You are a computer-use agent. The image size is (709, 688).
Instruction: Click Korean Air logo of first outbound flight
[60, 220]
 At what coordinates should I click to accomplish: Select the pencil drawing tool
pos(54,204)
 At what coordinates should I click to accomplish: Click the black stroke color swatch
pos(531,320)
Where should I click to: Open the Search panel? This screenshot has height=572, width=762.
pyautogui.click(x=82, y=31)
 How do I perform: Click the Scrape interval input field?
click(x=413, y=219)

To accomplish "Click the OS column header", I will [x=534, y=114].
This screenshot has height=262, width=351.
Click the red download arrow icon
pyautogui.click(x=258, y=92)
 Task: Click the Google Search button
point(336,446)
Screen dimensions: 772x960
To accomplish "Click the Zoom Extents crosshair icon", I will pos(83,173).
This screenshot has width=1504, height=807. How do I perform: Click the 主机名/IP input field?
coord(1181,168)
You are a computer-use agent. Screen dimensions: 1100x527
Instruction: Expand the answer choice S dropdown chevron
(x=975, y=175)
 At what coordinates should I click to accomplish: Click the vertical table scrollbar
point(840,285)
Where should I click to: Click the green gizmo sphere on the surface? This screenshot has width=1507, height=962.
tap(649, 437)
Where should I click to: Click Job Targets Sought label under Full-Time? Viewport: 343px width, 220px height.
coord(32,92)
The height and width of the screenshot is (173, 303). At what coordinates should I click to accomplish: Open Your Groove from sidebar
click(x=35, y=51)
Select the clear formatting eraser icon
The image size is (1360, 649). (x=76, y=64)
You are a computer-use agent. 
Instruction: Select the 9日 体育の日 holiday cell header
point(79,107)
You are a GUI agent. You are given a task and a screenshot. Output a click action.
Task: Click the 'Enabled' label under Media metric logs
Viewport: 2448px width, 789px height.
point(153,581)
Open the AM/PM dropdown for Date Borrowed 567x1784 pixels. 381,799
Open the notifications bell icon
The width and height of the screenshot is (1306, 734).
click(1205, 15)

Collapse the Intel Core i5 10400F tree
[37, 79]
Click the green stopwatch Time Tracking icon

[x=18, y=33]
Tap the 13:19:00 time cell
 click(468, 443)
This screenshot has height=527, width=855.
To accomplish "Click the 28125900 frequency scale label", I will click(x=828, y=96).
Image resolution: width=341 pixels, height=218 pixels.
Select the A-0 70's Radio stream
_ _ _
Required work
Reproduce the entries above in full, verbatim.

Result of the task
You are a computer-use agent. The image size is (709, 688).
Instruction: Click Korean Air logo of first outbound flight
[60, 220]
 At what coordinates should I click to accomplish: Select the pencil drawing tool
pos(54,204)
 At what coordinates should I click to accomplish: Click the black stroke color swatch
pos(531,320)
Where should I click to: Open the Search panel? This screenshot has height=572, width=762.
pyautogui.click(x=82, y=31)
 How do I perform: Click the Scrape interval input field?
click(x=413, y=219)

To accomplish "Click the OS column header", I will [x=534, y=114].
This screenshot has height=262, width=351.
Click the red download arrow icon
pyautogui.click(x=258, y=92)
 Task: Click the Google Search button
point(336,446)
Screen dimensions: 772x960
To accomplish "Click the Zoom Extents crosshair icon", I will pos(83,173).
This screenshot has width=1504, height=807. How do I perform: Click the 主机名/IP input field?
coord(1181,168)
You are a computer-use agent. Screen dimensions: 1100x527
Instruction: Expand the answer choice S dropdown chevron
(x=975, y=175)
 At what coordinates should I click to accomplish: Click the vertical table scrollbar
point(840,285)
Where should I click to: Click the green gizmo sphere on the surface? This screenshot has width=1507, height=962.
tap(649, 437)
Where should I click to: Click Job Targets Sought label under Full-Time? Viewport: 343px width, 220px height.
coord(32,92)
The height and width of the screenshot is (173, 303). At what coordinates should I click to accomplish: Open Your Groove from sidebar
click(x=35, y=51)
Select the clear formatting eraser icon
The image size is (1360, 649). (x=76, y=64)
You are a computer-use agent. 
Instruction: Select the 9日 体育の日 holiday cell header
point(79,107)
You are a GUI agent. You are given a task and a screenshot. Output a click action.
Task: Click the 'Enabled' label under Media metric logs
Viewport: 2448px width, 789px height.
point(153,581)
Open the AM/PM dropdown for Date Borrowed 567x1784 pixels. 381,799
Open the notifications bell icon
The width and height of the screenshot is (1306, 734).
click(1205, 15)

Collapse the Intel Core i5 10400F tree
[37, 79]
Click the green stopwatch Time Tracking icon

[x=18, y=33]
Tap the 13:19:00 time cell
 click(468, 443)
This screenshot has height=527, width=855.
To accomplish "Click the 28125900 frequency scale label", I will click(x=828, y=96).
Image resolution: width=341 pixels, height=218 pixels.
Select the A-0 70's Radio stream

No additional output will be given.